Working With My First Emotions

A photograph of the My First Emotions logo on the My First Emotions box from Skylark Learning - Why I Want Our Children To Have Emotional Intelligence - Mrs h's favourite things

Thankfully, I no longer need to worry about this, as the fantastic Skylark Learning has produced a wonderful resource called My First Emotions. Skylark Learning produce beautiful, high quality and engaging educational resources that help children to learn and develop. The My First Emotions Box is an innovative learning resource for children from 0 to 3 years and beyond. The box has been developed with psychologist Dr John Lambie (Reader in Psychology at Anglia Ruskin University in Cambridge) and is designed to help children manage and understand their emotions. It does this through a fabulous range of interactive resources.

I’m hugely proud that over the next six months, Little Mister H and I will be working with Skylark Learning and we’ll be writing about our journey with My First Emotions. I’m so excited and already filled with passion for this fantastic and unique resource. I can’t wait to share with you how My First Emotions is helping my children to become emotionally intelligent.

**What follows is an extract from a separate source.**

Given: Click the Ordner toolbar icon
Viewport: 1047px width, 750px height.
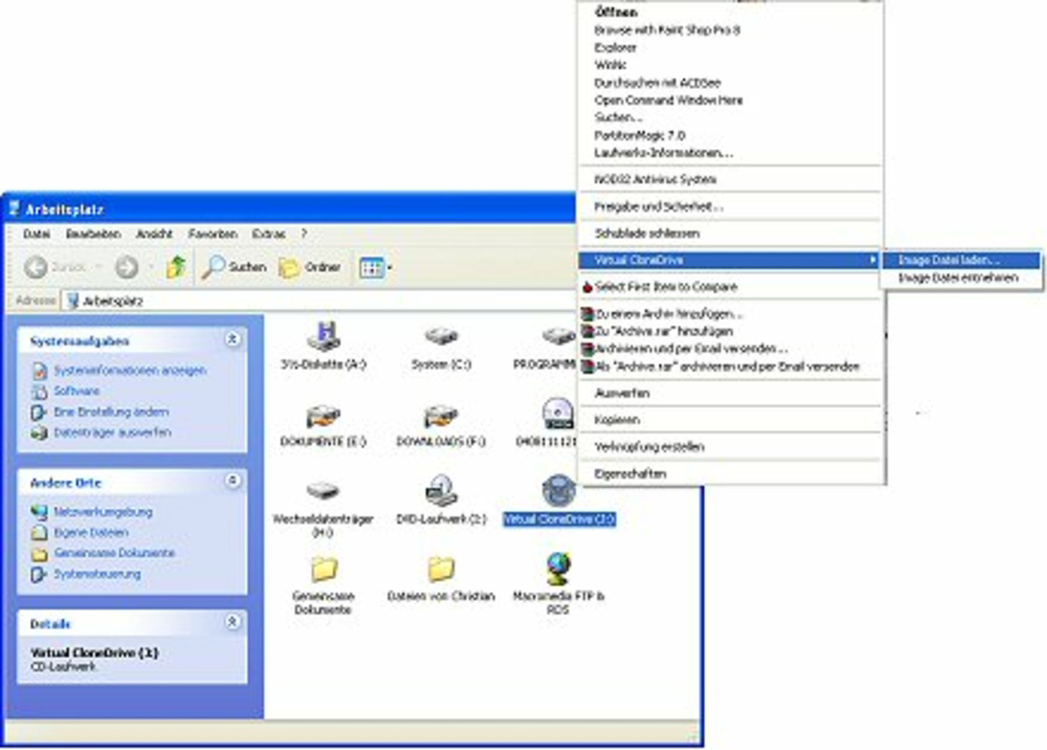Looking at the screenshot, I should click(x=300, y=266).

A pinnable image with a photograph of a woman and her daughter and son on the beact at Camber Sands - above the photo is the text "Why I Want Our Children To Have Emotional Intelligence" - Why I Want Our Children To Have Emotional Intelligence - Mrs H's favourite things

If you have found this article helpful or interesting then please pin it for future reference.

How do you help your children to understand and cope with their emotions?

Hugs

Lucy

xxxx

Disclosure:

Over the next six months, I will be working in partnership with Skylark Learning to promote My First Emotions. However, as always, all words, opinions and images will be 100% my own and 100% honest. I’m hugely passionate about this resource and I’m proud to be able to bring you our journey with My First Emotions.